- Opening Delimiter -

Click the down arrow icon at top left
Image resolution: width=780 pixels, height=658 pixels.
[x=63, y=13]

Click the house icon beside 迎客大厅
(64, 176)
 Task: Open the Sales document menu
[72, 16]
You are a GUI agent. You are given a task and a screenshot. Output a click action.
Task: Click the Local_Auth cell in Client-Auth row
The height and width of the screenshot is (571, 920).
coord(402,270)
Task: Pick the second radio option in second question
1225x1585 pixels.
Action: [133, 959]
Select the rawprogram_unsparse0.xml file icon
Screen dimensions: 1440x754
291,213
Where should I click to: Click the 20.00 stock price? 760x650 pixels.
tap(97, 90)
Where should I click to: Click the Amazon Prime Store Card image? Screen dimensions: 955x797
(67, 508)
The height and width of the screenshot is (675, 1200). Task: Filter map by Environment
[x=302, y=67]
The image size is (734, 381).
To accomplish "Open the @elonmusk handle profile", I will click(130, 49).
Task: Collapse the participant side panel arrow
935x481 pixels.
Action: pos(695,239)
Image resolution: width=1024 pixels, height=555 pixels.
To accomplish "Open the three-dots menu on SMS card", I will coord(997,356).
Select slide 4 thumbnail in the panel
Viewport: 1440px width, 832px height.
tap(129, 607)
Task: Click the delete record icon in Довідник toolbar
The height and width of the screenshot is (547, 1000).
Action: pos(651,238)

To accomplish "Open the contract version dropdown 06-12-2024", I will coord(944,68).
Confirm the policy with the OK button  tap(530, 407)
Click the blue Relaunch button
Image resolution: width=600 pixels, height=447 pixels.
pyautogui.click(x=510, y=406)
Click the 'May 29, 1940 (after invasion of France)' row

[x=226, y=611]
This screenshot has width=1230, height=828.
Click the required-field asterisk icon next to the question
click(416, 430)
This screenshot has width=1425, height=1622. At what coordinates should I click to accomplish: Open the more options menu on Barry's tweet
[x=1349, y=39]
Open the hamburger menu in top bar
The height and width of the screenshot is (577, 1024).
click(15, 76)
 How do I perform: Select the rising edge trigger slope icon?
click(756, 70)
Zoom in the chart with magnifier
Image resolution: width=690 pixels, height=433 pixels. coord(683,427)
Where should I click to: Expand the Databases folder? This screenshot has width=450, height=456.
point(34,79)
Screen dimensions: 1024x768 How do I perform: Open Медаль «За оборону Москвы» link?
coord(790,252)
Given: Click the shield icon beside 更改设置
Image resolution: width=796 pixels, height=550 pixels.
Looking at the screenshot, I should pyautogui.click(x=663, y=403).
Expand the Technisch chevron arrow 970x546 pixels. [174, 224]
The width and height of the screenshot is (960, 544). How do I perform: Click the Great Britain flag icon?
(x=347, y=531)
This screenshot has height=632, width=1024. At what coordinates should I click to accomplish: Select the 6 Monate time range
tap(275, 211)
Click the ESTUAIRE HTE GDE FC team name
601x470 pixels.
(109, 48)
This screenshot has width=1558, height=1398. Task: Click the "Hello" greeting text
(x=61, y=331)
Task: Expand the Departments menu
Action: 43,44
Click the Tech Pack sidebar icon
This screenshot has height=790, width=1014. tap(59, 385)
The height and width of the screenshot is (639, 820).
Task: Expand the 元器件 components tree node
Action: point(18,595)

- Closing Delimiter -

Only lines holding the word "arrow" belong in the answer; copy all of them from the records.

Click the down arrow icon at top left
Task: Collapse the participant side panel arrow
Expand the Technisch chevron arrow 970x546 pixels. [174, 224]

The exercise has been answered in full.